We retrospectively analyzed 91 adult female patients with FUSD who underwent BMGU between January 2016 and March 2024 at a tertiary care center. Diagnosis was established based on symptomatic obstruction supported by uroflowmetry, elevated post-void residual urine, failed urethral calibration, and mandatory cystoscopic confirmation of anatomical narrowing. Stricture-free survival was evaluated using Kaplan–Meier analysis, and logistic regression was used to identify predictors of failure.

Results

The mean age was 44 ± 13.5 years. Fifty-seven patients underwent ventral inlay and 34 underwent dorsal onlay urethroplasty.
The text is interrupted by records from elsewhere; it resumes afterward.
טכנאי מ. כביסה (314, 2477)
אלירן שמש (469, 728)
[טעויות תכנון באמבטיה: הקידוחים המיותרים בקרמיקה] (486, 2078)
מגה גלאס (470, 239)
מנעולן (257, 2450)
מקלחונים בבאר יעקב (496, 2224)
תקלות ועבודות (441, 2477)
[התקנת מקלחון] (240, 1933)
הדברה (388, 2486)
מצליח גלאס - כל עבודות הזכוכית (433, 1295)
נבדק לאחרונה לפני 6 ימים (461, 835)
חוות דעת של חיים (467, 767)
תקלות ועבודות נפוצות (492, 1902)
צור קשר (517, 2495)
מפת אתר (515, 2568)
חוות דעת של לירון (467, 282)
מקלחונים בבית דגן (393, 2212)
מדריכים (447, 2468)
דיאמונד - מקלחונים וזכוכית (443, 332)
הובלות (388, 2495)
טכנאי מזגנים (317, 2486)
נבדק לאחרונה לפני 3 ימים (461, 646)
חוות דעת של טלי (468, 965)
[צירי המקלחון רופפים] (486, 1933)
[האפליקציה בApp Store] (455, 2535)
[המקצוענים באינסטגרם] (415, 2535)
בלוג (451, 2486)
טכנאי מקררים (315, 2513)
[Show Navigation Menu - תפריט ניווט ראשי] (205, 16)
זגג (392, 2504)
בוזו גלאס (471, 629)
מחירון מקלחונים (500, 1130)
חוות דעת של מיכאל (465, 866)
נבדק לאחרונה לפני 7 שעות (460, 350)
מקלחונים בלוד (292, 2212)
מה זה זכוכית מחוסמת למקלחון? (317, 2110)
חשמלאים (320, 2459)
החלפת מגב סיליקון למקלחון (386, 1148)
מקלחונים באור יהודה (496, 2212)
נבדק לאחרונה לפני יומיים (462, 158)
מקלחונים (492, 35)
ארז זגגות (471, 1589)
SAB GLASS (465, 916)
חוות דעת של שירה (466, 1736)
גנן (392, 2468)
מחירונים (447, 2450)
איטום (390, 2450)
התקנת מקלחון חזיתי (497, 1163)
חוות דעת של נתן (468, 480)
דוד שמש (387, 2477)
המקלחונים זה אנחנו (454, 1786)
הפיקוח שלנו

Thirteen patients (14.3%) developed recurrence during follow-up. Factors significantly associated with failure included older age, higher baseline AUA symptom scores, higher post-void residual urine, lower preoperative Qmax, prior urethral dilatation, longer stricture length, and panurethral involvement (all p < 0.05). Stricture-free survival rates were 99% at 6 months, 97.7% at 1 year, 86% at 2 years, and 77% at 3 years. No significant difference in recurrence rates was observed between ventral and dorsal techniques (p = 0.93).

Conclusions

Failure following female urethroplasty is primarily associated with disease severity and extent rather than reconstructive technique. Ventral and dorsal BMGU provide comparable outcomes, emphasizing the importance of preoperative risk stratification and long-term surveillance.